▶ Page text:
=======

Kurt Schork Memorial Fund:
Since its inception in 2002, the Kurt Schork Memorial Fund has sought to support those journalists Kurt most admired, the freelancers and local reporters whose work is often poorly paid, mostly unsung and all too often fraught with danger.
Today, the two annual awards, for freelance and local journalism, are recognized worldwide as a mark of excellence and have an established track record for brave reporting on conflict, corruption and injustice.
This year, the Fund is proud to be able to add a third category to the annual awards cycle with a new prize to recognize the work of ‘News Fixers.’
The 16th annual call for awards is therefore now split into three categories:
- a Local Reporter award that recognizes the often over-looked work of journalists in developing nations or countries in transition who write about events in their homeland.
- a Freelance award for those journalists who travel to the world’s conflict zones, usually at great personal risk, to witness and report the impact and consequences of events.
- A News Fixer award rewarding local journalists and/or experts, hired by a visiting foreign reporter or news organization, whose guidance and local knowledge materially benefited the content, impact and reach of the stories submitted.
Each award is for $5,000 and will be presented at a prestigious ceremony in London in late October or November 2017. Since 2009, the awards ceremony has been hosted at the Thomson Reuters Foundation’s main offices in Canary Wharf, London.
- Three separate articles must be submitted, including when journalists are nominating fixers for the new award.
- The submitted articles must have been published between June 1, 2016 and May 31, 2017.
- Accepted media: any print-based medium, such as newspapers and magazines, or established online publications. Blogs, personal websites and social media pages or channels are not accepted.

=======

▶ Given information:
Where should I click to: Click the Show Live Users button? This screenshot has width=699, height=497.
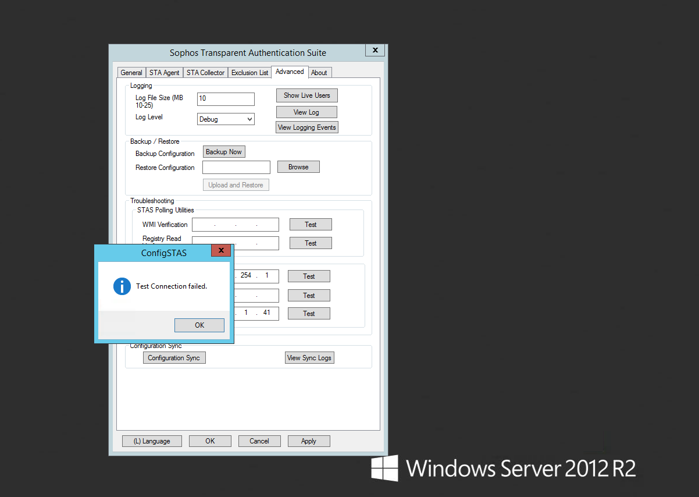(x=306, y=95)
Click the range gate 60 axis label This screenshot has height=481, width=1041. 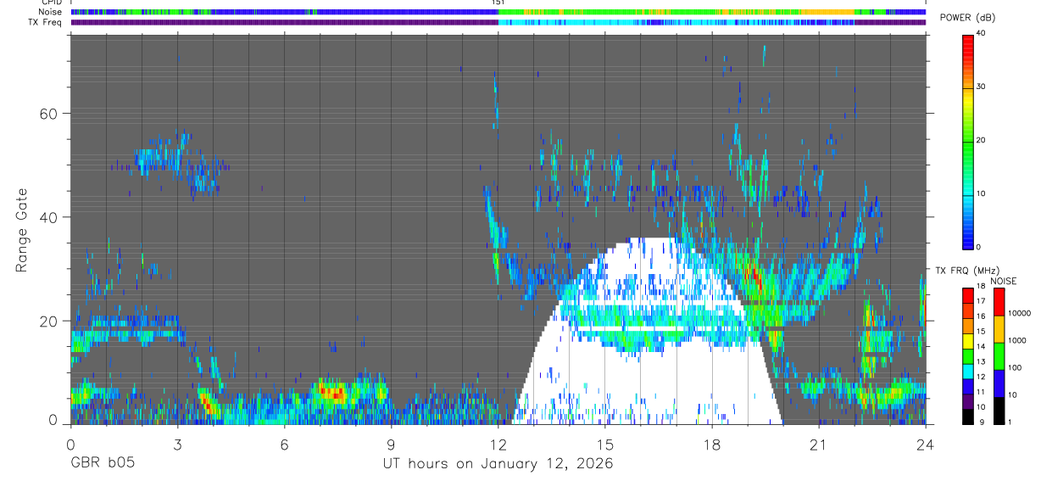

=======

▶ Task: Please write the next part of the Kurt Schork Memorial Fund awards text, picking up after its last sentence.

▶ Reply:
- Articles can encompass war reporting, human rights issues, cross-border troubles, corruption or other controversial matters impacting on people’s lives. Judges will be looking for professionalism, high journalistic standards, and evidence of dedication and courage in obtaining the story.
- Because of problems with scanned entries and failed links in previous years, we require that each article be provided as a text file – MS Word (.doc or .docx) or similar text format (.rtf), or a PDF of a text file.
- You may supply a URL link to your article(s), or a scan (as a PDF or JPG file) as supporting evidence of the publication context, but your entry will be disqualified if you do not also submit the required text files.
Additional material you must provide:
- a CV or resumé about your education and journalism career or about that of the fixer you are nominating.
- a passport-quality photo (JPEG, GIF or PNG file, size no larger than 250Kb) of yourself or that of the fixer you are nominating.
- a high standard English translation if the original articles are not in English.
- a short statement explaining what you had to do to get the story.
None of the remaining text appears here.